[Start]

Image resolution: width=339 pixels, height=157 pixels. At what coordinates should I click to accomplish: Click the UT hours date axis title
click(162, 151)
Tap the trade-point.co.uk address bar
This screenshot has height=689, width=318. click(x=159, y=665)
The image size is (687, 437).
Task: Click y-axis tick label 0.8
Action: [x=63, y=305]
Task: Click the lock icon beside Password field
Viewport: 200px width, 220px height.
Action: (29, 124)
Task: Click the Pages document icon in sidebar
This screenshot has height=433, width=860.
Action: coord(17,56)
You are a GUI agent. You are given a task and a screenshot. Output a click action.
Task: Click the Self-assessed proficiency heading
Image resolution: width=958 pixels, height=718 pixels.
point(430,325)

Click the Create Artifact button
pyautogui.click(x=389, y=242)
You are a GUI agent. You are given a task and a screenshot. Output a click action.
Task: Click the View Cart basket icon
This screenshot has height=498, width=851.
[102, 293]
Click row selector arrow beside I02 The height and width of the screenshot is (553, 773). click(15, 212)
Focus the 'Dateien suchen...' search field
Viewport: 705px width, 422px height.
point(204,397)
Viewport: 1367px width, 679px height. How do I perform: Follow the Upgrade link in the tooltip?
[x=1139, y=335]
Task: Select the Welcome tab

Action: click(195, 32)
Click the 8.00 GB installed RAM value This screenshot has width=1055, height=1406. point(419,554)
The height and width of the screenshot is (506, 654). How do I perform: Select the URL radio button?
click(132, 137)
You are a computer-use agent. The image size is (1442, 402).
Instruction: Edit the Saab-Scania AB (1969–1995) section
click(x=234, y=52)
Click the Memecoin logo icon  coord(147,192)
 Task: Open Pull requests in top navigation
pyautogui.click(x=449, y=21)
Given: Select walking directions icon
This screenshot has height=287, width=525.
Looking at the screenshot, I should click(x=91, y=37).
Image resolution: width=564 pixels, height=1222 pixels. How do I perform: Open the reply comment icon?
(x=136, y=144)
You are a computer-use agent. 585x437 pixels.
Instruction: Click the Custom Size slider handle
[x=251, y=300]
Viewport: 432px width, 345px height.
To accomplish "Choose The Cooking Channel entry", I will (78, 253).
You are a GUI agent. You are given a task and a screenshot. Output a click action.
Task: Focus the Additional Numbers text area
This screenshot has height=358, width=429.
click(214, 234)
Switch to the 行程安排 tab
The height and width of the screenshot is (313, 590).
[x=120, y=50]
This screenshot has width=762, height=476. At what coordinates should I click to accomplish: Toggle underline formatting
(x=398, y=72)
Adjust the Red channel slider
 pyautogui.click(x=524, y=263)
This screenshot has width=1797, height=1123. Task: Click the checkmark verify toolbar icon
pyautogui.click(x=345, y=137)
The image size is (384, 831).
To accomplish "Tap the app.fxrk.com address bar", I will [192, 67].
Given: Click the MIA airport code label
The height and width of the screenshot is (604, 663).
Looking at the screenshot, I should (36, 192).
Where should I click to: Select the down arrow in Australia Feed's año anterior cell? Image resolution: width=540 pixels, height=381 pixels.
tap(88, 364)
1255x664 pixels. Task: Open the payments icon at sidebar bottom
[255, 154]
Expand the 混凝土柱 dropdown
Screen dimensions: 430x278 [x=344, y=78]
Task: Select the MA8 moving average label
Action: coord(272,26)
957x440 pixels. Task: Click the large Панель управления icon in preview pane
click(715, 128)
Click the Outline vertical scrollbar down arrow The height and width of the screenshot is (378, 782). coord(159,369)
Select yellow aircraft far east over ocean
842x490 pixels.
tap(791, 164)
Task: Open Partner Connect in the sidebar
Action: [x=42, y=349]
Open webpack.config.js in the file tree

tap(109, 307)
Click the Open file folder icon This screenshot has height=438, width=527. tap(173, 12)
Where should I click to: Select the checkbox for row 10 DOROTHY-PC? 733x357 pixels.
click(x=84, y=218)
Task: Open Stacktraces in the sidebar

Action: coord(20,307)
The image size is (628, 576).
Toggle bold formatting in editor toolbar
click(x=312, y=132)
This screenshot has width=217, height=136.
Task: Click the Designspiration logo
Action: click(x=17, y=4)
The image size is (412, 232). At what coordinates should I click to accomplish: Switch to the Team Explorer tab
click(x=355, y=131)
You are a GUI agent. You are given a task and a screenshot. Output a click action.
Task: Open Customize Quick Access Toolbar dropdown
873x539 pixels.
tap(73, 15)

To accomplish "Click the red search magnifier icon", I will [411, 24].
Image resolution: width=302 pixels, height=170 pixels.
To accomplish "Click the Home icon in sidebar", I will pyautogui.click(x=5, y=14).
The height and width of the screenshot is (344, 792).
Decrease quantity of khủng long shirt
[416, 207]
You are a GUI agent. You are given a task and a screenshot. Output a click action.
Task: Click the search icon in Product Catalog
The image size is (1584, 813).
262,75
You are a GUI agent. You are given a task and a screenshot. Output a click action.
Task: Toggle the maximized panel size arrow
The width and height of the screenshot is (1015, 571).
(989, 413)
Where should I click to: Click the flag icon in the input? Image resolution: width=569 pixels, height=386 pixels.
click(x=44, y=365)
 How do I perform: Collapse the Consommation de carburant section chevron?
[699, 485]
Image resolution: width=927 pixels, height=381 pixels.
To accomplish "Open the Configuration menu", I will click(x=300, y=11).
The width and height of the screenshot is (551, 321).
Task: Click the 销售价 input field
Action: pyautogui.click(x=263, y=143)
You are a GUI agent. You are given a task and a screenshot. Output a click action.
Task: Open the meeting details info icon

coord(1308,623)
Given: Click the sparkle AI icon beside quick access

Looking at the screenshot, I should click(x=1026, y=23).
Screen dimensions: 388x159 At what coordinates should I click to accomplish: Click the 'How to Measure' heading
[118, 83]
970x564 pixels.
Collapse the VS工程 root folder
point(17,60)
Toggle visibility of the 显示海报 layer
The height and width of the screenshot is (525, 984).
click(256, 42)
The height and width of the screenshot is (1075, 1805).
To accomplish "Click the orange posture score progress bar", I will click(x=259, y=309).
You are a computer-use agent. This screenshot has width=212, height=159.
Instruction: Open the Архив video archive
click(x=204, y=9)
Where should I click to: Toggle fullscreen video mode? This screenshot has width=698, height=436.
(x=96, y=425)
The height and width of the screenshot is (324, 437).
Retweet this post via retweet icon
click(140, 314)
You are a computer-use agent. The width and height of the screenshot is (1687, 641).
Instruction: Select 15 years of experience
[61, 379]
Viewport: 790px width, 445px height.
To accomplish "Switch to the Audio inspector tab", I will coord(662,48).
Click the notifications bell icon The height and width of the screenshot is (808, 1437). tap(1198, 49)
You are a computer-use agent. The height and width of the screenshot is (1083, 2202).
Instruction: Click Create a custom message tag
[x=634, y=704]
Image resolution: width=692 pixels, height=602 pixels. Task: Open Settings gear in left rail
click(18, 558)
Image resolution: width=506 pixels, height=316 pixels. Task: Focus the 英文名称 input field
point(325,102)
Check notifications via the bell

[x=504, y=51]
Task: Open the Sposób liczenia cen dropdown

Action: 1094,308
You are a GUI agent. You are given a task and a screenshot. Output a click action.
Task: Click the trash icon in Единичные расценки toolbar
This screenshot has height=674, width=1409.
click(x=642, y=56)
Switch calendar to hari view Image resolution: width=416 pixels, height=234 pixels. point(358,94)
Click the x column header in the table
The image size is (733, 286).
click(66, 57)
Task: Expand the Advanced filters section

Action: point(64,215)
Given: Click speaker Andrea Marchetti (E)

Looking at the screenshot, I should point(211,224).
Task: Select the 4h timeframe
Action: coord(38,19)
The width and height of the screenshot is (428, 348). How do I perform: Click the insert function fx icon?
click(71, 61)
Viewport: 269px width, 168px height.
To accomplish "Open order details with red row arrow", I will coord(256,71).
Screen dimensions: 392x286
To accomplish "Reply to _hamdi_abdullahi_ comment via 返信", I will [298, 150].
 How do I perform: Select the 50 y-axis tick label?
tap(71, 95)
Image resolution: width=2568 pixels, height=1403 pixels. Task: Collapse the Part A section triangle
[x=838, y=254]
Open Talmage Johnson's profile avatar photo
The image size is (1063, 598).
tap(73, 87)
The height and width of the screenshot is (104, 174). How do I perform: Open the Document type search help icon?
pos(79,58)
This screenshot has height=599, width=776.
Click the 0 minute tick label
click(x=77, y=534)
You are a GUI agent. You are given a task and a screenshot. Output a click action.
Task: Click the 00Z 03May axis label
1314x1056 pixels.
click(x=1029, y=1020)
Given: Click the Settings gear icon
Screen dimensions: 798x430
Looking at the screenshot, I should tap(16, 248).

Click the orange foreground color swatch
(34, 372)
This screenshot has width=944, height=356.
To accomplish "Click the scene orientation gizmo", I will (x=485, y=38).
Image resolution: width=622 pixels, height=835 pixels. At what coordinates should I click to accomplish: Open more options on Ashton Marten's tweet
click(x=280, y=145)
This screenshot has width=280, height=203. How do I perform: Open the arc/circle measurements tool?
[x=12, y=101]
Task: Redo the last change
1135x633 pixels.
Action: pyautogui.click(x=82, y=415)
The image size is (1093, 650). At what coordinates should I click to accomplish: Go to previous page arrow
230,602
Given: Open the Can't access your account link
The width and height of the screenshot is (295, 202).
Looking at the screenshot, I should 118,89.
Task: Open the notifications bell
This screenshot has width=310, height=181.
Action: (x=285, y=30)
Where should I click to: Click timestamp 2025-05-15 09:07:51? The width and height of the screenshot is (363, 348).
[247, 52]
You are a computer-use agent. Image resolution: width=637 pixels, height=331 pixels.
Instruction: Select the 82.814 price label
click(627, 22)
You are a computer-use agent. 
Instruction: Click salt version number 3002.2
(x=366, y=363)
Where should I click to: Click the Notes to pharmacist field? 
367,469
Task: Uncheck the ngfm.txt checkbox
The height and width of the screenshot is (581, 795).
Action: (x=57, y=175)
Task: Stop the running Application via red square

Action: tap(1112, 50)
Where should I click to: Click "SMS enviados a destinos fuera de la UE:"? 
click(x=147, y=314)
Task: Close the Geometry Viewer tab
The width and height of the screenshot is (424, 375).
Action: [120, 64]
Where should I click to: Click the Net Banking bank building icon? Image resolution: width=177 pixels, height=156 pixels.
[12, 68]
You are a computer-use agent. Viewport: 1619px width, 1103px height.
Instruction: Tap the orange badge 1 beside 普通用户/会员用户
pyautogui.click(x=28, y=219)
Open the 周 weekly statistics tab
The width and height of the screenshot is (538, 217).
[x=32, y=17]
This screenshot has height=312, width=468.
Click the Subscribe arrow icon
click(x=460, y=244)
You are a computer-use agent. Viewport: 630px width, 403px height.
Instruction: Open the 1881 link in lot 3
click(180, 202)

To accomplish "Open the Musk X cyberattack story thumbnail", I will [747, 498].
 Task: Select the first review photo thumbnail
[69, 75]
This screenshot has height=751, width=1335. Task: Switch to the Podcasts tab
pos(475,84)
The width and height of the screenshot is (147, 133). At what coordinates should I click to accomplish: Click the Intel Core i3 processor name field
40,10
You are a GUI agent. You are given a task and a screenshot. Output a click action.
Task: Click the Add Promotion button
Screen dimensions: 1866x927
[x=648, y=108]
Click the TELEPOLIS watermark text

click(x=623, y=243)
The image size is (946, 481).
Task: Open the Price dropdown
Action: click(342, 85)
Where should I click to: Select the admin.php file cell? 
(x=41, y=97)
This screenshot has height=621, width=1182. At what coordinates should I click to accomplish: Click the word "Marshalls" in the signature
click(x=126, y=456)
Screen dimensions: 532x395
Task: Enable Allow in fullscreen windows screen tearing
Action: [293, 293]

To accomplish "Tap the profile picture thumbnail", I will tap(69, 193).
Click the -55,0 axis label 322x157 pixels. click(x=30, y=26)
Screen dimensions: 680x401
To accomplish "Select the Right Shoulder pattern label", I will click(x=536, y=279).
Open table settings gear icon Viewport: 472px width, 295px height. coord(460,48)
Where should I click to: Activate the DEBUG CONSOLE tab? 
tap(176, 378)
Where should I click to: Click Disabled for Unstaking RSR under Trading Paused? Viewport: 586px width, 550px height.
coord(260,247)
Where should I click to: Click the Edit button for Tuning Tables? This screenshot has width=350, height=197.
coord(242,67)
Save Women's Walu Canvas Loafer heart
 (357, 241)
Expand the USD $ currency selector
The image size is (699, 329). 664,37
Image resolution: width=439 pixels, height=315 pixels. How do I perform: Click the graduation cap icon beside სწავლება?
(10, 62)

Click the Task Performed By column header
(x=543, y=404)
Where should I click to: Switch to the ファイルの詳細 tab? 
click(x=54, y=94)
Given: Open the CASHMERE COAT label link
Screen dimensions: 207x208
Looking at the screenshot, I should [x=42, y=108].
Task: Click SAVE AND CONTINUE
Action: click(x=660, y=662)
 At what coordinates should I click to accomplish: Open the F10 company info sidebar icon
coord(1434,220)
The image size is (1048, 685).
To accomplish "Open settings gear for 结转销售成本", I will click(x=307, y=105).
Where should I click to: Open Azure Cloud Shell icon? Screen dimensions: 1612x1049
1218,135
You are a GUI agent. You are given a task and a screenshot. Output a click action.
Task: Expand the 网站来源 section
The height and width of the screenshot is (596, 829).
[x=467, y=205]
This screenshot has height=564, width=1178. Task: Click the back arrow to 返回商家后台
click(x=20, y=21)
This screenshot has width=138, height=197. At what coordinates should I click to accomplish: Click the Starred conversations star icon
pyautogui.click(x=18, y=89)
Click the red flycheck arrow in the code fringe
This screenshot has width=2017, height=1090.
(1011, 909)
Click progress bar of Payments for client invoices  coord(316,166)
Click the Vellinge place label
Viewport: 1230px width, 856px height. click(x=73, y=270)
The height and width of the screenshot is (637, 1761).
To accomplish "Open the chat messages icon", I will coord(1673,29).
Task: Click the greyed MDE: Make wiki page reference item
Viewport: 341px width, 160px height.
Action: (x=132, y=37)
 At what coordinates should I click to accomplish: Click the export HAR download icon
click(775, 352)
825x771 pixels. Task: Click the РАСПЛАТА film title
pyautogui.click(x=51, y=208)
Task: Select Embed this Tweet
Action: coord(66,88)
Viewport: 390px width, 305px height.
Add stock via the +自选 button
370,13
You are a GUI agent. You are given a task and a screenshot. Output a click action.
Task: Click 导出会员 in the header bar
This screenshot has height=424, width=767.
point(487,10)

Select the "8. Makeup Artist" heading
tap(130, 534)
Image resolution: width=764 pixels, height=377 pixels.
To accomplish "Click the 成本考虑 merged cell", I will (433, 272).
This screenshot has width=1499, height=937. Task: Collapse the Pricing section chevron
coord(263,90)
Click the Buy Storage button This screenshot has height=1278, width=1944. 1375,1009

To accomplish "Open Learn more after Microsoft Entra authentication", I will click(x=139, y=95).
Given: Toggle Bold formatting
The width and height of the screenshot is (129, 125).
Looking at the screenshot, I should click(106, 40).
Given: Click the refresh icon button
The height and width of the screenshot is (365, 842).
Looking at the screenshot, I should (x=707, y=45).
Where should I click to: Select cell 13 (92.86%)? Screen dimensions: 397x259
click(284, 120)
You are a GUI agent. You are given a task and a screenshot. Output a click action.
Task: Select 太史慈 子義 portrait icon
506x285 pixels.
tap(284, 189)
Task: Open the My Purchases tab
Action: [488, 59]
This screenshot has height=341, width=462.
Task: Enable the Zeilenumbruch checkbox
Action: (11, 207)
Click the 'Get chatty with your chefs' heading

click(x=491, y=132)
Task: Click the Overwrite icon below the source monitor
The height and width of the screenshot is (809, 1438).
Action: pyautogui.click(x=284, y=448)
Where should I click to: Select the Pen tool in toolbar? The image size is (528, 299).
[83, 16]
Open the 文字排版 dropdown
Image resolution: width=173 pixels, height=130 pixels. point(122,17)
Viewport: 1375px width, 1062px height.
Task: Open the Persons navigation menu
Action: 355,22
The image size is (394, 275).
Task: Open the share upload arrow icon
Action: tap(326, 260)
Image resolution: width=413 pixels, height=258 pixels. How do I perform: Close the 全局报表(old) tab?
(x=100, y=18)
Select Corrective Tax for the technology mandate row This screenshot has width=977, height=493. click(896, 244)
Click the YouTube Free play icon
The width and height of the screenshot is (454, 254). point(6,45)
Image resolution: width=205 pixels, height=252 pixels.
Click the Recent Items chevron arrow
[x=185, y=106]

[End]

**THE EXERCISE**. Recast the data from the line containing "Task: Click the greyed" through the line containing "will (433, 272)." as a Markdown table with the columns Row and Data line. Number each line in order and leave out blank lines.

**EXERCISE SOLUTION**.
| Row | Data line |
|---|---|
| 1 | Task: Click the greyed MDE: Make wiki page reference item |
| 2 | Viewport: 341px width, 160px height. |
| 3 | Action: (x=132, y=37) |
| 4 |  At what coordinates should I click to accomplish: Click the export HAR download icon |
| 5 | click(775, 352) |
| 6 | 825x771 pixels. Task: Click the РАСПЛАТА film title |
| 7 | pyautogui.click(x=51, y=208) |
| 8 | Task: Select Embed this Tweet |
| 9 | Action: coord(66,88) |
| 10 | Viewport: 390px width, 305px height. |
| 11 | Add stock via the +自选 button |
| 12 | 370,13 |
| 13 | You are a GUI agent. You are given a task and a screenshot. Output a click action. |
| 14 | Task: Click 导出会员 in the header bar |
| 15 | This screenshot has height=424, width=767. |
| 16 | point(487,10) |
| 17 | Select the "8. Makeup Artist" heading |
| 18 | tap(130, 534) |
| 19 | Image resolution: width=764 pixels, height=377 pixels. |
| 20 | To accomplish "Click the 成本考虑 merged cell", I will (433, 272). |